Justcrazy fished across the bay from us last night.
He hooked 3 and landed 2. I hooked 2 landed 2.
We both released smaller flathead after landing them but kept 
a couple for pix.










Woody returned to flathead fishing and although he wasn't allowed to
swim he did get in a little flathead lickin










All flathead were released after weights and photos.

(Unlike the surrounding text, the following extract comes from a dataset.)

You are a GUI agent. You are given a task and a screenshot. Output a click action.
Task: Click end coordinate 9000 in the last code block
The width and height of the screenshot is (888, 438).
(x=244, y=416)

Hopefully with 5 bites and 4 flathead landed we can look forward to some good flathead fishing.


----------



## catfishhunterjames (Mar 29, 2010)

what u catch them on just wondering


----------



## bigcatjoe (Sep 6, 2006)

nice fish guys


----------



## JUSTCRAZY (Apr 6, 2004)

Right now most fish are coming on goldfish in the lakes because they stay alive better than most other baits. But if you want to change baits during the night, anything that will fit in a flatheads mouth can be used as bait!

Rob


----------



## smoothkip25 (Nov 17, 2008)

Glad its starting to pick up for you guys! Shouldnt be long now and them big boys will be on fire!!


----------



## Chuck P. (Apr 8, 2004)

Nice catches....What were the weights Robbie?


----------



## Fisherman 3234 (Sep 8, 2008)

Awesome fish fellas!


----------



## M.Magis (Apr 5, 2004)

Glad Woody's getting back out. Also glad no one has broken an ankle there yet.  I suspect it'll happen... about the time I get to fish again.


----------



## Catman63 (Aug 25, 2008)

Congrats on the nice fish guys. Been waiting for the bite to pick up!


----------